Charles Wolfe calls attention to similarities between contemporary urbanism and yesterday's debunked utopias. The two may differ in substance, but both tend toward a certain level of dogma that isn't necessarily helpful on the ground.

"Like today," Charles Wolfe writes, "planning activities of a century ago sought improved residential quality, including a scheme which correlated scaled streets according to use, local stores, the community school, parks, playgrounds, open space, and social interaction among neighbors." These days, he goes on, we often criticize those principles of yesteryear for oversimplification, architectural determinism, and their lack of provisions for environmental sustainability and social equity.
But is it possible that planners of the future will see many of today's urbanist concepts in a similar light? Wolfe writes, "Absent large swaths of single-entity ownership, redevelopment of our current urban landscape is not easy — with limited raw land available for straightforward public or private sector-led development without sophisticated mitigation solutions."
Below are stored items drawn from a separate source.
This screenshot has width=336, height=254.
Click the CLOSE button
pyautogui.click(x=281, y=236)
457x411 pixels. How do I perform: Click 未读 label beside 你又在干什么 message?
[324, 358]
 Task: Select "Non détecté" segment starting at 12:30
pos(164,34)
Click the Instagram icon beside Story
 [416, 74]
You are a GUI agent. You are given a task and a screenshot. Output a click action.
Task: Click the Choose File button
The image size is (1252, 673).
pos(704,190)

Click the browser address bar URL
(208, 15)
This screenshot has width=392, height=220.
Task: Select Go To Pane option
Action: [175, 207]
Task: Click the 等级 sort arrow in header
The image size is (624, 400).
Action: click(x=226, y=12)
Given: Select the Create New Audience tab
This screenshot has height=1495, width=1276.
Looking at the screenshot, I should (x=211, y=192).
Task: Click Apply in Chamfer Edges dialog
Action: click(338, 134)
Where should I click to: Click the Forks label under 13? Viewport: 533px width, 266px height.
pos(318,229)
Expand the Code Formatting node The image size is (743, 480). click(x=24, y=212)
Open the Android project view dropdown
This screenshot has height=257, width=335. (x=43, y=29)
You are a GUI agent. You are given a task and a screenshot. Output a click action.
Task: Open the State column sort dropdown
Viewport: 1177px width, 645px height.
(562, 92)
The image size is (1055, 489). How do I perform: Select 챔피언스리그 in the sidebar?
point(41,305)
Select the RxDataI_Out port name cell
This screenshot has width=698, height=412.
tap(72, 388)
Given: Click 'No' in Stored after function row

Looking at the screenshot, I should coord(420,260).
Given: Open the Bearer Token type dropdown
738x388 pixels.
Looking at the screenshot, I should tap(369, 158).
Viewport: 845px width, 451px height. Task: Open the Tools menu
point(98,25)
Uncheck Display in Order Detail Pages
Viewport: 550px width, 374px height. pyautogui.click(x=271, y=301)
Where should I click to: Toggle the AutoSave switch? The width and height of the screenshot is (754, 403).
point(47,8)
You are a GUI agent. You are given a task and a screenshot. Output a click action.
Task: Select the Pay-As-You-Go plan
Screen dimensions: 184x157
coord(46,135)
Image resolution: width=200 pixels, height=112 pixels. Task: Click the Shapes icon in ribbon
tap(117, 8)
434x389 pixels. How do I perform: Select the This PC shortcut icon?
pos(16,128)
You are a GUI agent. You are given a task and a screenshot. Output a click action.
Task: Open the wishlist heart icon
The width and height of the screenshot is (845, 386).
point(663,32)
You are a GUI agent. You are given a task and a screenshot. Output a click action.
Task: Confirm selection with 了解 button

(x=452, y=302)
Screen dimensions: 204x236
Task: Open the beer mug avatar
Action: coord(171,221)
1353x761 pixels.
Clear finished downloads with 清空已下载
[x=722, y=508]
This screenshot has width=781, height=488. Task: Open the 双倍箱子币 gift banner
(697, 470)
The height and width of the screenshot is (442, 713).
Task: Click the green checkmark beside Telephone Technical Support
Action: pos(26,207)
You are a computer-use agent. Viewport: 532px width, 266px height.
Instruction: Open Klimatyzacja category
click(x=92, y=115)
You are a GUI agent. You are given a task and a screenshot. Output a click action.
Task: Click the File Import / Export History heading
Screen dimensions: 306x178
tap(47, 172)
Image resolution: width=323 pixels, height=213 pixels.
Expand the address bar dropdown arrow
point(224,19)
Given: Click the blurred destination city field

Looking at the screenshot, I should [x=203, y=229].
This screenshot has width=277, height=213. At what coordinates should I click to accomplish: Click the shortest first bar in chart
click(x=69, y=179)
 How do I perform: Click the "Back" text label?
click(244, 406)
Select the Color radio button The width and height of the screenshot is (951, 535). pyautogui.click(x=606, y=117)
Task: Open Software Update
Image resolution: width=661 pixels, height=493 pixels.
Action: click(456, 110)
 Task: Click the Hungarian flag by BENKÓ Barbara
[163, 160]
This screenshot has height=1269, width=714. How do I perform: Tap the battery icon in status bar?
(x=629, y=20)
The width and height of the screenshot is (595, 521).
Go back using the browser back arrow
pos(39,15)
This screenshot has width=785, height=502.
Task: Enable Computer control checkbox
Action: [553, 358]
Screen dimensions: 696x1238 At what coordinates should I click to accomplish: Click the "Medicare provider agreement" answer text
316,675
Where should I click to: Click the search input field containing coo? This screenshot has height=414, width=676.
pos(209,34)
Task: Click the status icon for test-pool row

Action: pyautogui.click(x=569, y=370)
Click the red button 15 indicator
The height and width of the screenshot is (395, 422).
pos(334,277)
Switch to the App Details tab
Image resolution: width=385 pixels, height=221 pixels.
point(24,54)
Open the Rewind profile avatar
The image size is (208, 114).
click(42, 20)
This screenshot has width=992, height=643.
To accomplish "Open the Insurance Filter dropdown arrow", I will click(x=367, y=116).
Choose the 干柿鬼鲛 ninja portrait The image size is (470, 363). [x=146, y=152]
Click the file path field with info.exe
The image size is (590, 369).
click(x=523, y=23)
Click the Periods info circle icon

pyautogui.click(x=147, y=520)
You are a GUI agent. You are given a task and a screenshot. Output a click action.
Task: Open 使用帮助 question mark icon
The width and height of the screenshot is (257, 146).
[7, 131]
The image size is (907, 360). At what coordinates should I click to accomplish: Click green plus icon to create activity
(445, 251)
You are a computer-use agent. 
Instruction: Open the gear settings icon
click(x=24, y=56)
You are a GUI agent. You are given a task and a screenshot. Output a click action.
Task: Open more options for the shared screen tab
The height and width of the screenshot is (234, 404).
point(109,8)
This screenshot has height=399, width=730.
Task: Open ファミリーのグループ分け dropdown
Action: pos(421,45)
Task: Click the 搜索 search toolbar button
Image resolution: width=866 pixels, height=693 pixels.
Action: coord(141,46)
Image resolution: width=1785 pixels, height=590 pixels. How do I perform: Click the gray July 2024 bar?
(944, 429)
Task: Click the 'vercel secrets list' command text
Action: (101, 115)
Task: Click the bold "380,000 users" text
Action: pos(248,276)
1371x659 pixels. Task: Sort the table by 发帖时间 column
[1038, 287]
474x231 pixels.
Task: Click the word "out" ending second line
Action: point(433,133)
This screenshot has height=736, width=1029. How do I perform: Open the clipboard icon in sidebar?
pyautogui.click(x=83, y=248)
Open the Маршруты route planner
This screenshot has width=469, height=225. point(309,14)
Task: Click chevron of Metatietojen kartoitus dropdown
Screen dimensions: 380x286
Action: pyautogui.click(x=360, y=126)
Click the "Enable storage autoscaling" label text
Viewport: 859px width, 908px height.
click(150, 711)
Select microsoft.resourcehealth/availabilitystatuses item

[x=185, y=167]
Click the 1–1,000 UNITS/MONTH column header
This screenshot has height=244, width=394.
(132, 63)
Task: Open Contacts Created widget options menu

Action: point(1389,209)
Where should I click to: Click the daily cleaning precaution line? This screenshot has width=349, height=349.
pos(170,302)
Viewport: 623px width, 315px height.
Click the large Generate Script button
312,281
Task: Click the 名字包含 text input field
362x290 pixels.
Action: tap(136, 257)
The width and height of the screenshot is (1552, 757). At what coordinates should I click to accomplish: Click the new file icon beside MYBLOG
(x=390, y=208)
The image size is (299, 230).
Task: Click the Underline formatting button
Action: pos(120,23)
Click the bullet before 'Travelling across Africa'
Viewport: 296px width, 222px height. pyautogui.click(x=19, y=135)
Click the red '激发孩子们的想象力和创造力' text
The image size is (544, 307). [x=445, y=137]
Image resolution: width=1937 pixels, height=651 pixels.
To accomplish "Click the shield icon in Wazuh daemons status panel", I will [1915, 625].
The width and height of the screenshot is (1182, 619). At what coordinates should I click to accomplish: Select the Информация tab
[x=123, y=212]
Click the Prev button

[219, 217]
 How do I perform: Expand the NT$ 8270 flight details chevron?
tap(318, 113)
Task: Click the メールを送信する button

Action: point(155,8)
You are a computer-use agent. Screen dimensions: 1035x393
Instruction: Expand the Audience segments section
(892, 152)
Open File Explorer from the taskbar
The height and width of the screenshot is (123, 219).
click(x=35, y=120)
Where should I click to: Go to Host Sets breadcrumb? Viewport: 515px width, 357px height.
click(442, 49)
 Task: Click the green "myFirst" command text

In that context, "prescriptive" goals involving smart growth, placemaking, sustainability, and the like may fail to achieve their visionaries' wider aims without "reality checks against the challenges of design, equity, regulation and financing, and [the need to] be addressed at an integrated and practical level worldwide." We shouldn't be so certain, in other words, that our own utopias aren't as flawed as those of our predecessors.